|Color||Red & White|
|Engine||283 CI V-8|
Believed to be 28,320 actual miles, 283 CI V-8 engine, Carter 4-barrel carburetor, Dual exhaust, Automatic transmission, Power brakes, Finished in Matador Red with two-tone Red and Silver interior, Fender skirts, Tinted windshield, Gold anodized grille, Front and rear bumper guards, Clock and upgraded, AM/FM/Cassette stereo, Dual antennas, Bel Air floor mats, Full size spinner wheel covers, Wide Whitewall tires,
Four years after Chevrolet changed the name of its top-line Styleline series to Bel Air, the quintessential classic was unveiled in 1957 with a simple and bold approach—bigger meant better. The three 1957 series models included the upscale Bel Air, midrange 210 and the 150. A two-door station wagon, the Nomad, was also offered as a Bel Air model. A new generation of Chevrolet was originally scheduled for 1957, but production delays forced a change of plans. Instead, upgrades to the car were substantial in 1957. The new-look Bel Air also cost substantially more, but it was justified with innovation and grandeur. The '57 edition debuted with a larger 283 CI small-block V-8 and a more pronounced front bumper and grille. Massive (now iconic) tailfins and twin chrome rocket hood ornaments were introduced. A new dashboard was featured, and air ducts were relocated to the headlights pods.

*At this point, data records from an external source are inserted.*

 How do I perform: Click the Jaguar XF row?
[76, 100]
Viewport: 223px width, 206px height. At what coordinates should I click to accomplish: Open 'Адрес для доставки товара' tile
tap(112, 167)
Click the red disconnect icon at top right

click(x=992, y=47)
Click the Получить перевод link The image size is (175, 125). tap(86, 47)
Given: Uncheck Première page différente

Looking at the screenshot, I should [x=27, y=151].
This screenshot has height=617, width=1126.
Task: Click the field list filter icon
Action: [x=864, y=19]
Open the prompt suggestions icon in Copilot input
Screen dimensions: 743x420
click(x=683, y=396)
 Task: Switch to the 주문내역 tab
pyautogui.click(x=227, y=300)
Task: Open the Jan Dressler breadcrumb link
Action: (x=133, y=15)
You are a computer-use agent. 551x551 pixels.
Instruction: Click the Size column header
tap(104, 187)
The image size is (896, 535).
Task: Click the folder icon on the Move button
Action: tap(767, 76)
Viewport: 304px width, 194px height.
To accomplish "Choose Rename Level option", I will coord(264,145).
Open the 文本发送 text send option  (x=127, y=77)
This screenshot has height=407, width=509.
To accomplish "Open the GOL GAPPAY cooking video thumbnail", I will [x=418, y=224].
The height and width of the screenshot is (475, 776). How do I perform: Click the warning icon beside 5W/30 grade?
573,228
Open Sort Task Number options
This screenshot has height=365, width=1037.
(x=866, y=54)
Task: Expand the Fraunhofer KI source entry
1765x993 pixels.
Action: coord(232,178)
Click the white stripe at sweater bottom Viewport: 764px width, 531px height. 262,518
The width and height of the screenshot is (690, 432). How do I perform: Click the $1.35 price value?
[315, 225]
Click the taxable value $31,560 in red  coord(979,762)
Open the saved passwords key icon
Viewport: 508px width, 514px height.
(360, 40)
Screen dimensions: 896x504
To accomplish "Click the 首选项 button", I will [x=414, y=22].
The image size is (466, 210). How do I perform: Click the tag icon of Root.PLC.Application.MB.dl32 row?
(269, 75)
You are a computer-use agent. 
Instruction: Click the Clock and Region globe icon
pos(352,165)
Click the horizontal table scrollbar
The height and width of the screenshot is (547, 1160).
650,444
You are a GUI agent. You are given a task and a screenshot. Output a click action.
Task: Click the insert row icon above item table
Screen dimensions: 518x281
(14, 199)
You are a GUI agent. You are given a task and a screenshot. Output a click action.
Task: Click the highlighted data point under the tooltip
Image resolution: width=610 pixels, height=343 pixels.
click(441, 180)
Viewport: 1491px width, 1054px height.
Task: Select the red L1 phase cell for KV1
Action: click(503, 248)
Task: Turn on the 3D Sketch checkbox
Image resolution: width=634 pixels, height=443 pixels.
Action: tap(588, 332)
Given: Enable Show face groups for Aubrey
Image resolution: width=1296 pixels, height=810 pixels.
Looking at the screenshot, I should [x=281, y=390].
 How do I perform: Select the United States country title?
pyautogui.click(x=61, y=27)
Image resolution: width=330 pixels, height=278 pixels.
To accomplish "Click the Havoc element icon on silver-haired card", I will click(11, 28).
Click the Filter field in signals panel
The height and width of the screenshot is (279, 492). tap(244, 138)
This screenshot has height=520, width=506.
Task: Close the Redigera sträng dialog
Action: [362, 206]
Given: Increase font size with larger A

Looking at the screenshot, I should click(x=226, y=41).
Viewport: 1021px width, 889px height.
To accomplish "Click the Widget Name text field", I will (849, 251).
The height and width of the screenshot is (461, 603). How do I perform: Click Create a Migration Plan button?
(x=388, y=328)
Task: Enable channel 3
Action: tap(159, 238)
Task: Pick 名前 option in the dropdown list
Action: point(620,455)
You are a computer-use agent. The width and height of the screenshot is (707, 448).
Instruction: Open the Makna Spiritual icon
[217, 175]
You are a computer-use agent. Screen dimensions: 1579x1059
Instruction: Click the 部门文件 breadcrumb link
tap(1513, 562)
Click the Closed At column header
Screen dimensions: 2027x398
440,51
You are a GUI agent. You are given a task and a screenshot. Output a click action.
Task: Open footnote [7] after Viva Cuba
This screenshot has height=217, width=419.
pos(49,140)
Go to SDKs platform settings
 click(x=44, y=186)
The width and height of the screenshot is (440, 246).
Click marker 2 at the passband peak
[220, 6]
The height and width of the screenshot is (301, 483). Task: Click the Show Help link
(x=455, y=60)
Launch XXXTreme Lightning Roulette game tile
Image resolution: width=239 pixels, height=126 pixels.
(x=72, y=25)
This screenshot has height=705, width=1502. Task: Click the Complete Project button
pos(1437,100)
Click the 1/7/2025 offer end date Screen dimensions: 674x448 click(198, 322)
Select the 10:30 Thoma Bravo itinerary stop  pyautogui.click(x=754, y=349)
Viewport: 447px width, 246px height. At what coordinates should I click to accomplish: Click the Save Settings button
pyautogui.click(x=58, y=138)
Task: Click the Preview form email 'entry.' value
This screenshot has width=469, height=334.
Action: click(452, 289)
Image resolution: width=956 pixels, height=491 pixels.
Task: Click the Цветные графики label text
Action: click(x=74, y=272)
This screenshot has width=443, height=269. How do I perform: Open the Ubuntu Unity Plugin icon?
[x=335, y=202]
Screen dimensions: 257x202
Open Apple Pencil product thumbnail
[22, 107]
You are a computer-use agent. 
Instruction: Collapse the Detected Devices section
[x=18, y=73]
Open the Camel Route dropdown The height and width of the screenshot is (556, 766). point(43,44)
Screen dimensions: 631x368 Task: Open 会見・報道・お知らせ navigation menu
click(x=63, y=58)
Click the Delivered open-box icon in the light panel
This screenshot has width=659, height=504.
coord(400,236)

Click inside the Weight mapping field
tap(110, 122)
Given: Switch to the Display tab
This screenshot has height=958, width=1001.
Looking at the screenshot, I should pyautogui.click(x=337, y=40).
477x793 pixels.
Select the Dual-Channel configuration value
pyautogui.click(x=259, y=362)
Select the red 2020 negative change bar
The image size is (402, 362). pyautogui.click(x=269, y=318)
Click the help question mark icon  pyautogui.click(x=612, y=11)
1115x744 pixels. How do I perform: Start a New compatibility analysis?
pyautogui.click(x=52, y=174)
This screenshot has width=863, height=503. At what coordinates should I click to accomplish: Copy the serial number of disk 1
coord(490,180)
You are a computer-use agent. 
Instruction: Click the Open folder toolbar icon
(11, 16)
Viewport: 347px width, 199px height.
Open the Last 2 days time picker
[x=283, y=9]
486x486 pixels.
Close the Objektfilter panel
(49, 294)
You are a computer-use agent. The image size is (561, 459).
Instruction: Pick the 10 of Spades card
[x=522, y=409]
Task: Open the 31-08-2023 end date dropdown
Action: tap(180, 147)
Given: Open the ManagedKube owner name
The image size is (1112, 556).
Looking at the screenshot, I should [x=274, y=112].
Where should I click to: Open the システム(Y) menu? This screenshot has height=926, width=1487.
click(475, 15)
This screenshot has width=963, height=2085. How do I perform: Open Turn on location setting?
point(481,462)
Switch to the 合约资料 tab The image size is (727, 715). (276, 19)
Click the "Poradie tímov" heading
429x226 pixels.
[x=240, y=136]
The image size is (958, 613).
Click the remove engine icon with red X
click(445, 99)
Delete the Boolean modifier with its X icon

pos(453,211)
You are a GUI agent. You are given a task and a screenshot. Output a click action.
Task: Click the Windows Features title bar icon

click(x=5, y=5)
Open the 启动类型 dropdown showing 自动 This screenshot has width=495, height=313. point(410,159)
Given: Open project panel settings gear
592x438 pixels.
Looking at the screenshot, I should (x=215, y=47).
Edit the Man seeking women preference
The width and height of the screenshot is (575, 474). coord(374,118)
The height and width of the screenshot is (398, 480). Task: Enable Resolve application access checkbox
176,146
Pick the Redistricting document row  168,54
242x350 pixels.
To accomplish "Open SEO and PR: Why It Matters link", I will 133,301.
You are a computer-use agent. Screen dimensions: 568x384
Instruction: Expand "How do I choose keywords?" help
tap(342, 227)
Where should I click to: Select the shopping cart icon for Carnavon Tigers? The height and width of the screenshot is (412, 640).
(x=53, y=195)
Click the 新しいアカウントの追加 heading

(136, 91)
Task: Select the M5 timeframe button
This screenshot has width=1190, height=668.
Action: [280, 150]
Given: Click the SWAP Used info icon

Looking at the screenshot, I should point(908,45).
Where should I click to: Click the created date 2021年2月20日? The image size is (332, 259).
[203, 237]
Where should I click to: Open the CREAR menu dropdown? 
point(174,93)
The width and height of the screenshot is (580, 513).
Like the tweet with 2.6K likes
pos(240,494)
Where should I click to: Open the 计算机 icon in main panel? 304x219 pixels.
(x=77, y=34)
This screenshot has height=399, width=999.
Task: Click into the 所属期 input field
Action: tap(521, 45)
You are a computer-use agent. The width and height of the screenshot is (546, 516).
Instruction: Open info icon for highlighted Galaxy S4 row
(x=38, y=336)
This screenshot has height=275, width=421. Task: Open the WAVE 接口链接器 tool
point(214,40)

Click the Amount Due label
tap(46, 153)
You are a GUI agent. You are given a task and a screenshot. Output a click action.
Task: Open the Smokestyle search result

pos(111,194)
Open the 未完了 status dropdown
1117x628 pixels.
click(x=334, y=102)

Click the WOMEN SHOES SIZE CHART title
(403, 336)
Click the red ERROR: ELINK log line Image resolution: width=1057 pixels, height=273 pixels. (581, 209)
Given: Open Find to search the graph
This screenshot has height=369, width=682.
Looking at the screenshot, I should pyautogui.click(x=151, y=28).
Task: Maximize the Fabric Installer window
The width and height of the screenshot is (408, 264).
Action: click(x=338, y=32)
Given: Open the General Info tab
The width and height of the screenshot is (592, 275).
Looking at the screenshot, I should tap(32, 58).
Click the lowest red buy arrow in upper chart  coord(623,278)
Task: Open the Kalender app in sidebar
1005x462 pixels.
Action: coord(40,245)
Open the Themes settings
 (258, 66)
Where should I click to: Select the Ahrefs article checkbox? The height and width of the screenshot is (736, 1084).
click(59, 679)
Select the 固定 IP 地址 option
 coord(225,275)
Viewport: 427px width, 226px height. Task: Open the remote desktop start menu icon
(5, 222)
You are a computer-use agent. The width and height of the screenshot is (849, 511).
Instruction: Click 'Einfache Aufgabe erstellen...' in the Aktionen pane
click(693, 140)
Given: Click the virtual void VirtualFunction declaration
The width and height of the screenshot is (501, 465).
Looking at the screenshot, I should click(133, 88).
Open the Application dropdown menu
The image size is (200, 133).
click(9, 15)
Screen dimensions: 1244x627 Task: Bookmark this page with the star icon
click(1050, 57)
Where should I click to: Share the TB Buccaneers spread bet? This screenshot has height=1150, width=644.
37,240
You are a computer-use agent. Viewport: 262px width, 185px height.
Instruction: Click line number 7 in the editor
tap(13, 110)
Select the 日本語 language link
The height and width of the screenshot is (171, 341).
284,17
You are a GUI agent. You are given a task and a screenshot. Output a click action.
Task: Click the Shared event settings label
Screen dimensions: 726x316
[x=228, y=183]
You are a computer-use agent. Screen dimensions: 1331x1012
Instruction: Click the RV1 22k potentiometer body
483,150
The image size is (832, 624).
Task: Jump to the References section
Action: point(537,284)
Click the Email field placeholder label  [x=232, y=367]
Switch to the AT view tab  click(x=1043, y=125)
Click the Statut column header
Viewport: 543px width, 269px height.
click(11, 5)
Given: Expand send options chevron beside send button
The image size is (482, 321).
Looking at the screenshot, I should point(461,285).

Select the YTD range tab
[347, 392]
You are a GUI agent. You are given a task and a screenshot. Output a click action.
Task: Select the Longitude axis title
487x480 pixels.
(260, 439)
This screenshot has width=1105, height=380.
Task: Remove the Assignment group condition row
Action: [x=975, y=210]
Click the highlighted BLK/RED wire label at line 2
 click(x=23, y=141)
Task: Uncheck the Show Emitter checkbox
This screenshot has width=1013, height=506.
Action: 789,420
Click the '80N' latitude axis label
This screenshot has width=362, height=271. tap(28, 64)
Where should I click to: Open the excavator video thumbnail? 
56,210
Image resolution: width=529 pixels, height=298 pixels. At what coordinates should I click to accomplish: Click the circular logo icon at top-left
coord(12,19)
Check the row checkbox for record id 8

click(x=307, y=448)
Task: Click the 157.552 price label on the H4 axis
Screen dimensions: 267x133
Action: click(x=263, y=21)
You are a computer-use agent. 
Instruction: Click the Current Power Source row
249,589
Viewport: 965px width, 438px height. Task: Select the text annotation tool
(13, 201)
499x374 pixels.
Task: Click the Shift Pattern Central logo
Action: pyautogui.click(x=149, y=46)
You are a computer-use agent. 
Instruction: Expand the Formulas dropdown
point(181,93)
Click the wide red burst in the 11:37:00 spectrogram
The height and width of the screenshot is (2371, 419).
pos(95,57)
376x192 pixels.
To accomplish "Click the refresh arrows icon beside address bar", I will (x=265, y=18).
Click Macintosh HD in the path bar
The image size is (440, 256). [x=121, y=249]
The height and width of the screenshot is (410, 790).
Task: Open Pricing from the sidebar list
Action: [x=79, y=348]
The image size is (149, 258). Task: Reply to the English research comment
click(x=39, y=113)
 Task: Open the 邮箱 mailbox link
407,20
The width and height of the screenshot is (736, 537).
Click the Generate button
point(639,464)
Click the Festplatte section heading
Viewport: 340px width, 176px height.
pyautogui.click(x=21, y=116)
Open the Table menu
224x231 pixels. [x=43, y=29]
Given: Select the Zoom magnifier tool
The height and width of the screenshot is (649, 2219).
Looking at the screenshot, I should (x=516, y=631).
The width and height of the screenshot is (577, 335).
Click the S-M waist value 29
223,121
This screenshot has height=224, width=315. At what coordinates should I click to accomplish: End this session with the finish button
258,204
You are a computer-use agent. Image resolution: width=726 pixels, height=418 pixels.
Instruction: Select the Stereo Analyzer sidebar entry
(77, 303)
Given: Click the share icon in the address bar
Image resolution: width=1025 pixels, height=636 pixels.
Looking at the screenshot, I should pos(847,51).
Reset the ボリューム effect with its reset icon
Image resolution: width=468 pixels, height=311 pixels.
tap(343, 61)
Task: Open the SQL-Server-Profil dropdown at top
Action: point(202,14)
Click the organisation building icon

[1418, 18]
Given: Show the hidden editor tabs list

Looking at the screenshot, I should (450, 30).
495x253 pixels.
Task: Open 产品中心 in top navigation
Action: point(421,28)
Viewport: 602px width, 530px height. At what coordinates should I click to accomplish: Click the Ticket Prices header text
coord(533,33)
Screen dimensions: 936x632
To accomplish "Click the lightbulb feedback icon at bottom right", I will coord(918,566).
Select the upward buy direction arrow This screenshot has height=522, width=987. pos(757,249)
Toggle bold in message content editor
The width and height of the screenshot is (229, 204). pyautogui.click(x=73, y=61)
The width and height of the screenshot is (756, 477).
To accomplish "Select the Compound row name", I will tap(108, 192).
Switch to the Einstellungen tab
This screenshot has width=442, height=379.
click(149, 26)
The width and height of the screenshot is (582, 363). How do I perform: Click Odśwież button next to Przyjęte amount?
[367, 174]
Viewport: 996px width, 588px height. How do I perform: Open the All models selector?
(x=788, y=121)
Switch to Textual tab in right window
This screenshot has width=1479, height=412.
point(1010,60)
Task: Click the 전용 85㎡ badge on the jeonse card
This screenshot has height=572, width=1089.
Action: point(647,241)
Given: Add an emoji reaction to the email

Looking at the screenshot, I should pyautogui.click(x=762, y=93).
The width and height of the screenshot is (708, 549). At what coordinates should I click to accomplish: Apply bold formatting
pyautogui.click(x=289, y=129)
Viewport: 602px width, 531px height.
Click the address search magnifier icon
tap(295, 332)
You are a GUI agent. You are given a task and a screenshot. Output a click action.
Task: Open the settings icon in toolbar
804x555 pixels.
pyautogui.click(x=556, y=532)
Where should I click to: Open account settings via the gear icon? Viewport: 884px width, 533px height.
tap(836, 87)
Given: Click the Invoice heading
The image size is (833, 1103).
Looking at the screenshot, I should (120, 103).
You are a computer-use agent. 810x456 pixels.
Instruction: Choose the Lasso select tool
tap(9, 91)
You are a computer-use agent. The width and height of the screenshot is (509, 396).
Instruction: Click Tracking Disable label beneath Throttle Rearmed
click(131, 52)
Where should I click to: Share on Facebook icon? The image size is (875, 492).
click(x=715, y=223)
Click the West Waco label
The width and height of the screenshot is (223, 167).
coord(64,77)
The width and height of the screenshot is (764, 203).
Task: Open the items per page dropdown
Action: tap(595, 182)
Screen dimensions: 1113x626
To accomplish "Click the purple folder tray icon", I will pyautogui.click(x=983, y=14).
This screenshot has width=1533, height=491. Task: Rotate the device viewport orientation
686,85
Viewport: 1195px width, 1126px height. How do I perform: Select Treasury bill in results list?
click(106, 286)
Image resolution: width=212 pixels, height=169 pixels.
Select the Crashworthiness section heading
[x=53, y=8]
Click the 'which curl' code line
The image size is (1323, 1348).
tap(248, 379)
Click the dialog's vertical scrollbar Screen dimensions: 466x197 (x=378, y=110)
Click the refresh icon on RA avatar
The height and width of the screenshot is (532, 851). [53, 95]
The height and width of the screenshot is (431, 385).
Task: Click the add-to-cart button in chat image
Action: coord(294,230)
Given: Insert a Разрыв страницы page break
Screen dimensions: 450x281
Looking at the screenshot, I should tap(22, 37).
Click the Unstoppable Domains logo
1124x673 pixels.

Sometimes referred to as "Baby Cadillac," the startling new Bel Air was a star re-born. The Bel Air was highly coveted and remains so today. The 1957's bold design was offered in several new color schemes, including a stunning finish: Matador Red with a two-tone red and silver interior. It was the first Chevrolet offered with its displacement matching its horsepower, and the Turboglide transmission, also new for the model year, made, as its name sounds, easier gear-shifting.
And there's even more with this 1957 Chevrolet Bel Air Convertible. This '57 Bel Air’s V-8 has a Carter 4-barrel carburetor, dual exhaust, power brakes and an automatic transmission. Fender skirts, a tinted windshield, dual antennas and front and rear bumper guards are new-year attributes, and there's also an upgraded AM/FM/Cassette stereo, Bel Air floor mats, full-size spinner wheel covers and wide whitewall tires. In 1957, to give the car a lower stance, 14-inch wheels replaced the 15-inch wheels from the 1956 model. To add more pizzazz, a mesh grille insert and front fender chevrons were added. The Chevrolet script on the hood and trunk of this Bel Air are presented in anodized gold.